* start Quoted text *

Thirteen wickets had fallen for 91 runs in a sizzling fixture before Kohli doused the flames with this mini-epic. On a venomous pitch, he weathered a storm of swing and seam from Mohammad Amir to guide India's chase of 84, which had been perilously placed at 8 for 3. Kohli had scored six off his first 16 balls, and just two off ten against Amir before he hit back-to-back boundaries off the left-armer in the seventh over to set him on his way. That he scored at less than a run a ball highlights how hard he was made to work for his runs, and accentuated the brilliance of his seven sublime fours, countering wicked lateral movement with confident footwork and whipcord wrists.

* end Quoted text *

**Stated problem A:**
According to the cricket passage, how many fours did Kohli hit?

* start Dataset extract *

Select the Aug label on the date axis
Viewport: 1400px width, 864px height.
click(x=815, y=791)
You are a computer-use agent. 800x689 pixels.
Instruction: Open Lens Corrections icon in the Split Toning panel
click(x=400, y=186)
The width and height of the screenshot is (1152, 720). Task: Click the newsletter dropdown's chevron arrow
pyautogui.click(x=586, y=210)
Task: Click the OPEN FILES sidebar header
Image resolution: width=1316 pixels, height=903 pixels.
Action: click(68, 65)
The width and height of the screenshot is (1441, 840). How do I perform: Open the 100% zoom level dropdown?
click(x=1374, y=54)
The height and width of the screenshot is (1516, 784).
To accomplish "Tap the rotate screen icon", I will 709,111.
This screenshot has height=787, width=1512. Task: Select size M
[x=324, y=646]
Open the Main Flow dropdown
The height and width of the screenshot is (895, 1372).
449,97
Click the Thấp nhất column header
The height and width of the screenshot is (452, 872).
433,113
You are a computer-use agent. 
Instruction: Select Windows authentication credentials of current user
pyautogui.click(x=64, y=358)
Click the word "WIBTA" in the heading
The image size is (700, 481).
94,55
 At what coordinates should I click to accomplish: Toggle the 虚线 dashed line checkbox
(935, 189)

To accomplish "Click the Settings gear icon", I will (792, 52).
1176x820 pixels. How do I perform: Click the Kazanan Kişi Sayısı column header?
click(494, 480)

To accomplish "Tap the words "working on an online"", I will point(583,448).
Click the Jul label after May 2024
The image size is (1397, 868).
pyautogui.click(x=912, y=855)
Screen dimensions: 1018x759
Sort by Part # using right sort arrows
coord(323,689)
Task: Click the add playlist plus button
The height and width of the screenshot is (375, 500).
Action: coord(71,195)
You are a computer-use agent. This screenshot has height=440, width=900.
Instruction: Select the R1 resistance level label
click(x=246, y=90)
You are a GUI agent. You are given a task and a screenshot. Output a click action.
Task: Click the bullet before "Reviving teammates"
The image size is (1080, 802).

* end Dataset extract *

**Stated problem B:**
Rescale the entries, starting at the line that has "You are a computer-use agent. This" and continuing through the last line of the entries. Rewrite each line in that span, requests included, but multiply every coordinate in the answers by 2.05 and round to whole numbers, with halves rounded up.

**Response A:**
Seven

**Response B:**
You are a computer-use agent. This screenshot has height=440, width=900.
Instruction: Select the R1 resistance level label
click(x=504, y=185)
You are a GUI agent. You are given a task and a screenshot. Output a click action.
Task: Click the bullet before "Reviving teammates"
The image size is (1080, 802).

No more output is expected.